What's the story with these kids' shoes?

I’m starting to think I need a pair of these things now that I know that they come in adult sizes.

I’m pushing 40, though, and I’ve never been what you might call coordinated. I’d probably fall on my ass.

If it don’t teach him, I get to do it again!

Surely the complementary shapes of one’s elbow and a child’s eye socket are no coincidence?

I don’t spend enough time around children to get annoyed by the few I run across, but I can see where a bunch of them on skate-shoes could get really annoying. Feel free to liberally apply the elbow where required.

WhyNot’s thirteen year old may be the coolest kid on the block for not mindlessly following the trend.

It’s only things like this that make me annoyed at being over 30. I wonder if I could get away with wearing a pair of those without getting strange looks.

I’ve seen kids wearing those and scooting around in short bursts in malls and on sidewalks here. Then in the next moment, they are polite, stationary fellow pedestrians. Surely I’ve been lucky in not having run into the rude pushy ones. Elbows at the ready all the same!

How do they work? Are the wheels on springs or something? I’d like someone to explain the mechanism that can turn an ordinary running shoe into a skate-shoe.

Yes, they make them in adult sizes, but they are not cheap. My wife has MS and has difficulty walking, and stumbles and trips frequently. I had seen these shoes in the last couple years and recently her walking had become worse so I decided to get a pair for her to use. The kids we see are using this effortlessly and glide around so easily that I figured it would be easy to drag her around.

They are not easy to wear. The wheel is incorporated into the heel of the sole and protrudes from the heel by about a quarter inch. To walk normally, you need to put your weight on the toes and midsole. If you walk onto your heel, your foot goes skidding out from under you. You can take the wheel out of the shoe to use it as a proper shoe as well.

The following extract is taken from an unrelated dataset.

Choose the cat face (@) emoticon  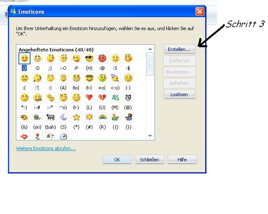click(128, 98)
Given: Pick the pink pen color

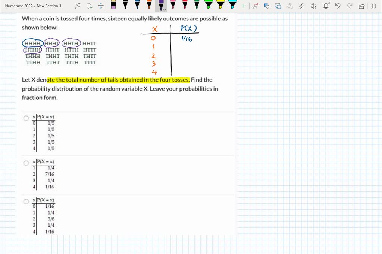Looking at the screenshot, I should [172, 5].
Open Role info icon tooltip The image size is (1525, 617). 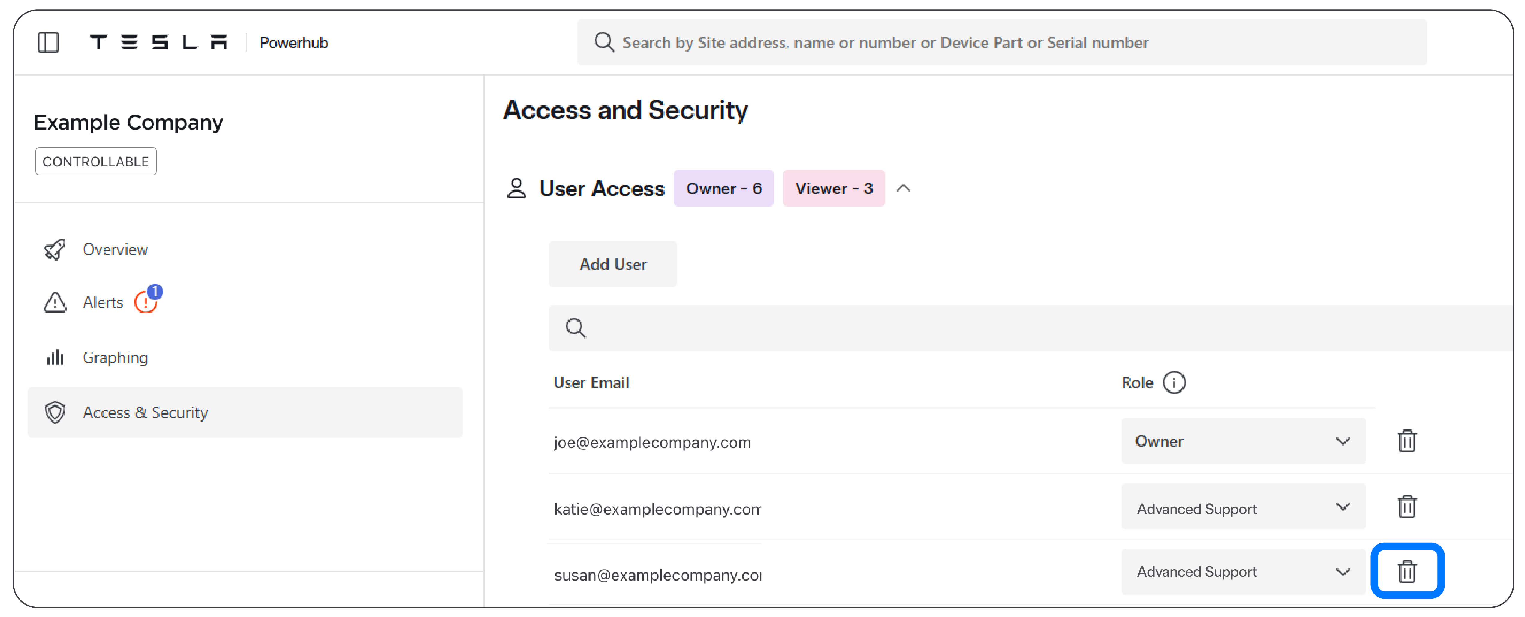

To use them is also difficult and needs practice and muscles. Your feet have to be in front of one another and you have to hold your toes off the ground so you roll on the wheel in the heel. First you need coordination. If you master this, then you need strength in your shins to keep your toes in mid air while you are balancing on the heel.

We have not successfully used them yet. She feels uncoordinated and is afraid of falling. I am willing to wear them around (luckily our feet are almost the same size) but haven’t practiced enough to wear them out somewhere. Well, that and my 5 year old kids yelling at me that they want to do it too!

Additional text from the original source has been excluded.